____ SUPPLIED TEXT

Need help!!molecular cloning

[bsengez]

Hello everybody,
I have an expression vector about 4600 bp. I cloned my insert in it and made colony PCR. I got very good amplification, so I isolated the plasmids and digested if everything is okey. It should give one band around 360 bp, but now I have 3 bands which are 250,360 and 650. Any idea?

[kiki06]

Hello Bsengez,

you may have:

1) analyzed your restriction sites wrong
2) added an extra restriction enzyme by accident
3) cloned in a restriction site (present in the insert!) - this is a big problem

I would analyze your plasmid and your insert with webcutter.

Cheers

[bsengez]

The restriction sites are okey.
I have cloned it in right positions.
I analyzed my vector in webcutter, thanks for all your attention.

________

### YOUR INSTRUCTIONS
Resume the forum thread about the unexpected bands in a molecular cloning digest, continuing after its final post.

____ EXTRACTED MATERIAL

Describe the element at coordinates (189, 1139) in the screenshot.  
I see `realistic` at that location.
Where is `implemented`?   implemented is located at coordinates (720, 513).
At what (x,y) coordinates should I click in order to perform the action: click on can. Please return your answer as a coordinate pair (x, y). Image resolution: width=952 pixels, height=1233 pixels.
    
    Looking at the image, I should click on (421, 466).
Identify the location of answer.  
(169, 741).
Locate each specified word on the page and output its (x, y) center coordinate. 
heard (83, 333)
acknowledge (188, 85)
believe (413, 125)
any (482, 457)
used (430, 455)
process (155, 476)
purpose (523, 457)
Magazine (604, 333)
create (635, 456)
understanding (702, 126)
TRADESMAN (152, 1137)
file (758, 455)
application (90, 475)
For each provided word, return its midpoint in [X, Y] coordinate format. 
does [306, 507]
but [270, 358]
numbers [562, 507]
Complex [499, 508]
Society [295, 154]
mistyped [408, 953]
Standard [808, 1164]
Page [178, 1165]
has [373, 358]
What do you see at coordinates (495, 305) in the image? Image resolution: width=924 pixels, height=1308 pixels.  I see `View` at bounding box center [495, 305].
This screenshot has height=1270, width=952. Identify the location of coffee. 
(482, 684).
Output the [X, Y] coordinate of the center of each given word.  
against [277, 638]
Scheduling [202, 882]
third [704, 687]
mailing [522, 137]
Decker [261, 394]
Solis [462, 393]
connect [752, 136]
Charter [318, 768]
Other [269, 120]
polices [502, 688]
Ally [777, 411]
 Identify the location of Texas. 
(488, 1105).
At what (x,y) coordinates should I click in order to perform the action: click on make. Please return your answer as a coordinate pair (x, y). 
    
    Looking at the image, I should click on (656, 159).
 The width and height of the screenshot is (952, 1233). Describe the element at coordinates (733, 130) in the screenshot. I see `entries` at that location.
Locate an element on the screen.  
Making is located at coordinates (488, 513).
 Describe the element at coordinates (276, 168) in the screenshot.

________

### REPLY
I believed that I haven't added a wrong enzyme, but you know everyone can make mistakes.
Now, I overcome my problems. When I have enough time, I will check it again.

[knockout maker]

Hi there,
I believe it is either a partial digest or star activity. Which enzyme are you using for your test digestions?. Cheers!

[bsengez]

I'm using XhoI, NotI, HindIII, XbaI. There is no star activity with the enzymes and the buffer I used. Thanks, but I have already thought about this possibility.